_EXCERPT:_

2009 // Iran // Mohammad Rasoulof // November 19, 2011 // Theatrical DVD (Landmark Plaza Frontenac Cinema)
Arid outlandishness rules in The White Meadows, a dream-like Iranian fairy tale that offers a procession of striking visuals that prove stubbornly resistant to allegorical readings. The film evokes the surrealism of Alejandro Jodorowsky at every turn. Like that director's acid Western masterpiece El Topo, every bizarre detail in The White Meadows seems pregnant with meaning. The fact that the film is ultimately cryptic—at least to this Western viewer—does not detract from its beguiling spell.
Rahmat (Hasan Pourshirazi) rows his boat across a glassy sea, visiting a succession of strange, salt-encrusted islands. At each one, he collects tears from the local inhabitants, carefully bottling them for some inscrutable purpose. In a manner that necessarily recalls The Odyssey, each stop highlights fresh wonders and odd customs: a virgin bride set adrift on a raft as a sacrifice to the sea; a trained monkey whose daily antics allow onlookers to literally set aside their cares; islanders whispering their secrets into jars, which a dwarf must then deliver to a fairy at the bottom of a village well. At one island, a boy (Younes Ghazali) manages to stow away on Rahmat's boat, and is thereafter treated as something like a slave, son, and successor.

_SUPPLIED MATERIAL:_
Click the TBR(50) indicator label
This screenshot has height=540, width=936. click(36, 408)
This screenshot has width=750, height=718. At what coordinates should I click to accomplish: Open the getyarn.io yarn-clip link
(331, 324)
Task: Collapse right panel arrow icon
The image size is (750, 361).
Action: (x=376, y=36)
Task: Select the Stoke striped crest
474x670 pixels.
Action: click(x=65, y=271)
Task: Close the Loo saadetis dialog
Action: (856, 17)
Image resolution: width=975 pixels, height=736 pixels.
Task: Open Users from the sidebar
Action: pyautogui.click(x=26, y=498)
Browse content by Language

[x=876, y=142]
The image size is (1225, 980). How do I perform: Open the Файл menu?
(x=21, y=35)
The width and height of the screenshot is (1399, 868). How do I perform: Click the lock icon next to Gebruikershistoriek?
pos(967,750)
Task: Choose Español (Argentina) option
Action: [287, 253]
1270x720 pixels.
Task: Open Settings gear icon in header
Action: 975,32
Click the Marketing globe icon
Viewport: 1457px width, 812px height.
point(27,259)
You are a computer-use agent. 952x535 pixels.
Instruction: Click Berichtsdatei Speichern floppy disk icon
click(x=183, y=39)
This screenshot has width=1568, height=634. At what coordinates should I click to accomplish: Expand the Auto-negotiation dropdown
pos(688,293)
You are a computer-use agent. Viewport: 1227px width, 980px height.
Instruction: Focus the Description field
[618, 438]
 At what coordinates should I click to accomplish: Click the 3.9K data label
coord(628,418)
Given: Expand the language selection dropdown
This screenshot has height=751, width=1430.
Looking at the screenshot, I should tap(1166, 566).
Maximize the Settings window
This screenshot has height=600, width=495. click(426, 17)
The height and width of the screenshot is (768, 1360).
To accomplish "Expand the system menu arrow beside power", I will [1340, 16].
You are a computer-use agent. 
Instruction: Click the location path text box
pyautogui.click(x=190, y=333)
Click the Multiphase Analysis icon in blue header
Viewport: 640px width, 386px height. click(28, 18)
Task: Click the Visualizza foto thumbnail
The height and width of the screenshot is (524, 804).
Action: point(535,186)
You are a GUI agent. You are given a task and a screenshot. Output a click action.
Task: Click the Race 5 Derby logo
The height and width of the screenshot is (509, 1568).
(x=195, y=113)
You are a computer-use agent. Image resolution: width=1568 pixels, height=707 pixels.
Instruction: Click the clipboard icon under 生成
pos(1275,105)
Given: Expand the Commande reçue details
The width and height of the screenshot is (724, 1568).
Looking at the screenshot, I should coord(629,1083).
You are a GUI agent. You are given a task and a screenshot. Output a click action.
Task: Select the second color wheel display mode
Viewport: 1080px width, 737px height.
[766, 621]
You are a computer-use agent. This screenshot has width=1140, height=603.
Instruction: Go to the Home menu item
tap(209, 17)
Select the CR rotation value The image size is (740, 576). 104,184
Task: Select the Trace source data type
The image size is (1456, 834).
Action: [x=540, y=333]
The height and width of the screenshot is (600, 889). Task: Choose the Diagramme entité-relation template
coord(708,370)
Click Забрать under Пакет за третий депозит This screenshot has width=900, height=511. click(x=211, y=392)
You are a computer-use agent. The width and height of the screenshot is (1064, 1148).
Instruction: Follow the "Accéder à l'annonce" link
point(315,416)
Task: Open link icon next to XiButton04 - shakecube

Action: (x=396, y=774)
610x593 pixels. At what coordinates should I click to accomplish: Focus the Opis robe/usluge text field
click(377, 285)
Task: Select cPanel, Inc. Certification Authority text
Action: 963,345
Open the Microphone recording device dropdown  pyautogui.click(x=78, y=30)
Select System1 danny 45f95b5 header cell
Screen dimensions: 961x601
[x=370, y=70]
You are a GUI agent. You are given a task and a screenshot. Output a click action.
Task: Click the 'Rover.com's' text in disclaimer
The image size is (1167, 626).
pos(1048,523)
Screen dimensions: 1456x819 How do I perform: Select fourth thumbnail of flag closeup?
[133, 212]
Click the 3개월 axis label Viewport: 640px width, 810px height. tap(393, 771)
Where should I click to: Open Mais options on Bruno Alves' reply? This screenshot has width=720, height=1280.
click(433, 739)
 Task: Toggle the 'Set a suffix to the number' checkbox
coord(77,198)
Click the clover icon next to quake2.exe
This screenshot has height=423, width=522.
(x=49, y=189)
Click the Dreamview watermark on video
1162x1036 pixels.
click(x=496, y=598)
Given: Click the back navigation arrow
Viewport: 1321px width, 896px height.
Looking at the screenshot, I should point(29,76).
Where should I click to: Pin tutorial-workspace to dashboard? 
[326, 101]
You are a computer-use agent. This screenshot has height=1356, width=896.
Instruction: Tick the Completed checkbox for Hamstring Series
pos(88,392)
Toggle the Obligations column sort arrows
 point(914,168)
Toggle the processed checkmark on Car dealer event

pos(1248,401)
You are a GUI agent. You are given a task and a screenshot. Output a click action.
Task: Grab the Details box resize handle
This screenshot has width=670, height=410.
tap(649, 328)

_PROBLEMS TO WORK ON:_
1. In the review of The White Meadows, why does the film recall The Odyssey? Answer in one to three sentences.
2. Go on with the review of The White Meadows from its last sentence.
The lines are not needed for anything here.

_TASK-BY-TASK OUTPUTS:_
1. Rahmat rows from one strange island to the next, and each stop shows fresh wonders and odd customs. That pattern of a voyage through a series of islands, each with its own marvels, is what makes the film recall The Odyssey.

2.
The style of the film is firmly in the realm of magical realism, although nothing that one could describe as definitively fantastical actually occurs onscreen. The White Meadows seems to exist in a timeless, metaphor-laden Purgatory, one cobbled together from folk-tale tropes and the melancholy whimsy of Terry Gilliam. For Western viewers, hints of Arthurian myth and Giorgio de Chirico's paintings seem to flicker at the edges of the film's Persian trappings, in a testament to the universal character of its potent imagery and scenarios.
Some scenes seem to be critical of authoritarian power's hostility to dissent and free expression, such as a sequence where islanders terrorize an artist who refuses to depict the sea in its natural blue color. In the main, however, the film's pleasures stem not from cutting political or social insight, but from its humane sorrow, its daubs of sly humor, and its persuasive aura of unhurried strangeness.